Les investisseurs dans l’expectative
Fin mai, Denizbank, cinquième banque à capitaux privés, derrière trois établissements turcs et Garanti Bankasi (détenue à 50 % par UniCredit), a changé de mains. Sberbank, qui l’avait achetée à Dexia en 2012, l’a cédée à Emirates NBD pour 14,6 milliards de livres turques (2,7 milliards d’euros). Depuis le « miracle » turc de ces dernières années, nombre de groupes étrangers misent sur le potentiel du secteur bancaire. Ainsi, début 2017, l’espagnol BBVA s’est encore renforcé dans Yapi Kredi Bank. D’autres tiennent le cap, tels BNP Paribas, HSBC, ING ou UniCredit. Toutefois, « le ralentissement de la croissance en Turquie a conduit à déprécier la totalité de la survaleur de TEB pour 172 millions d’euros », a indiqué BNP Paribas lors de ses résultats du troisième trimestre 2017 à propos de sa filiale. Chacun réduit la voilure. Faute d’avoir pu vendre en 2015, HSBC a fermé 210 agences, réduisant de 73 % son réseau en Turquie et de 56 % ses effectifs (de 2.200 salariés), bien plus qu’ING qui a aussi ajusté son dispositif (55 agences fermées soit 17 % de réduction et 1.200 postes supprimés, soit 20 %) et que l’ensemble des banques étrangères (lire l’entretien). Tous privilégient une stratégie de croissance sélective, réduisant leur part d’actifs sur le marché pour préserver leur rentabilité.
Il y a trois semaines, l’agence Moody’s a rappelé ce qui sous-tend sa perspective négative sur le secteur bancaire turc : une croissance anticipée en baisse (4 % en 2018), une politique monétaire non orthodoxe, la dépréciation de la monnaie, une érosion de la solidité des institutions et un chômage élevé. Dans leur publication du 29 mai, les analystes de Syz Asset Management soulignent « la combinaison subtile d’un ralentissement de [la] croissance, d’une inflation obstinément élevée et d’une aggravation des déséquilibres externes et des incertitudes tant sur le plan géopolitique que sur la scène intérieure » que doit affronter la 17e économie mondiale. « Face à la chute actuelle de la livre, la banque centrale n’aura d’autres choix que de finalement relever agressivement ses taux, ce qui pèsera sur la consommation intérieure », poursuivent les auteurs.

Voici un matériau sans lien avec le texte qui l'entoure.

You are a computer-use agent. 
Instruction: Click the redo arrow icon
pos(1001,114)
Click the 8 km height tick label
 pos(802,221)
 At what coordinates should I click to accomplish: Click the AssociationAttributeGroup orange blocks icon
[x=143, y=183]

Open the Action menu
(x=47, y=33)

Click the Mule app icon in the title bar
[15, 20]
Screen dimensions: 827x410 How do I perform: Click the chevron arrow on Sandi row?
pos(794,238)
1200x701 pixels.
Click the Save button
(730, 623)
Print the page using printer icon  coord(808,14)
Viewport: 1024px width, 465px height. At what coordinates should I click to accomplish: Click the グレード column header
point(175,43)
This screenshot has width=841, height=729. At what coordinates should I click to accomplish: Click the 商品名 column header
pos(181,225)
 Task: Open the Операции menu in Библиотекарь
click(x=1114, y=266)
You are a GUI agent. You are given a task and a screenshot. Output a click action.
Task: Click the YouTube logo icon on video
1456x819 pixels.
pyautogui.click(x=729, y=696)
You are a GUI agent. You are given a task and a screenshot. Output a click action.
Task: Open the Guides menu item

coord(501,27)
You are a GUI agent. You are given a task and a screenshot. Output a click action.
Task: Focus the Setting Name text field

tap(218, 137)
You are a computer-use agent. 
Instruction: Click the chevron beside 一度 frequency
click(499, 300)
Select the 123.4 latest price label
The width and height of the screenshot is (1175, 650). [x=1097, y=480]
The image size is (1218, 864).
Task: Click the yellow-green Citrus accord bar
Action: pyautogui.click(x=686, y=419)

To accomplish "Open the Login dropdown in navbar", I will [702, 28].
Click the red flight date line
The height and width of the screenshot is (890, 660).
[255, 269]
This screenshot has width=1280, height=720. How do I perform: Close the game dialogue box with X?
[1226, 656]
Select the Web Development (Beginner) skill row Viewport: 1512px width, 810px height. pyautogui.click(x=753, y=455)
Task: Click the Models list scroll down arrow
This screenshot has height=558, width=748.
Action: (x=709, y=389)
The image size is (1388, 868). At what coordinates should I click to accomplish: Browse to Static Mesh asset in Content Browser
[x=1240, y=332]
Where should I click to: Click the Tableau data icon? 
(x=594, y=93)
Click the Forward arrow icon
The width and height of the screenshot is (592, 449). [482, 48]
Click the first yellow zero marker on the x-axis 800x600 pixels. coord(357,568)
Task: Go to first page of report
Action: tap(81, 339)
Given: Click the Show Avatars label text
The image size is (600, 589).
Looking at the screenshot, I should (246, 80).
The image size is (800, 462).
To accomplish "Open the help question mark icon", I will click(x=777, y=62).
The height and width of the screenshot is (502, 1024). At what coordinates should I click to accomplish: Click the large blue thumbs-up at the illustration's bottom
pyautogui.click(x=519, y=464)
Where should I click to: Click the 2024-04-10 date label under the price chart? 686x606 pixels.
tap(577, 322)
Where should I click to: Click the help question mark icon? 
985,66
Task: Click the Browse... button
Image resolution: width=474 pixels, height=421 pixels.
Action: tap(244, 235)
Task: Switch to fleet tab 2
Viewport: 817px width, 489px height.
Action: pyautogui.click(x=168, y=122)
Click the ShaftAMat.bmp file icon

L’institution turque a bien relevé son principal taux d’intérêt, mais moins qu’attendu. Le président Erdogan reste opposé à cette politique qui n’a rien de populaire, alors qu’il a convoqué des élections anticipées, ce 24 juin, pour s’assurer un nouveau mandat avant que la situation économique ne devienne « vraiment catastrophique », selon les termes de Syz AM. Lui qui assimile la chute de la livre à un coup d’Etat économique, a tonné en campagne télévisée : « Les taux d’intérêt sont le père et la mère de tous les maux (…), la cause de l’inflation. (…) Je sortirai vainqueur face à ce fléau. »
HAut de cycle
Le Point du 24 mai 2018 relayait une « dérive dictatoriale » qui effraie de plus en plus Européens et Américains, après une année 2016 marquée par une tentative de putsch et des tensions avec la Russie, puis le vote de pouvoirs renforcés à Erdogan. Mais la Turquie est membre de l’Otan et a entamé un processus de candidature à l’Union européenne. Dès lors, ses alliés ne laisseront pas s’effondrer son secteur bancaire comme celui de l’Ukraine, d’autant que ses fondamentaux restent bons. Moody’s ne voit pas de détérioration en termes de capital et de rendement. Parmi les 17 banques que l’agence considère, représentant 94 % du système, douze conservent une perspective stable à leur note. En février, Standard & Poor’s a estimé que les banques turques restent correctement capitalisées. Même si la qualité des fonds propres pourrait aller en se détériorant. Mais l’agence anticipe une baisse de leur profitabilité en 2018, du fait notamment d’une contraction de la marge nette d’intérêt et d’un moindre volume de crédits. Elle projette aussi une augmentation marginale du coût du risque à 150 points de base en 2018, mais avec une détérioration modérée de la qualité des actifs. Si le haut de cycle a été atteint, nul ne sait anticiper précisément le retournement.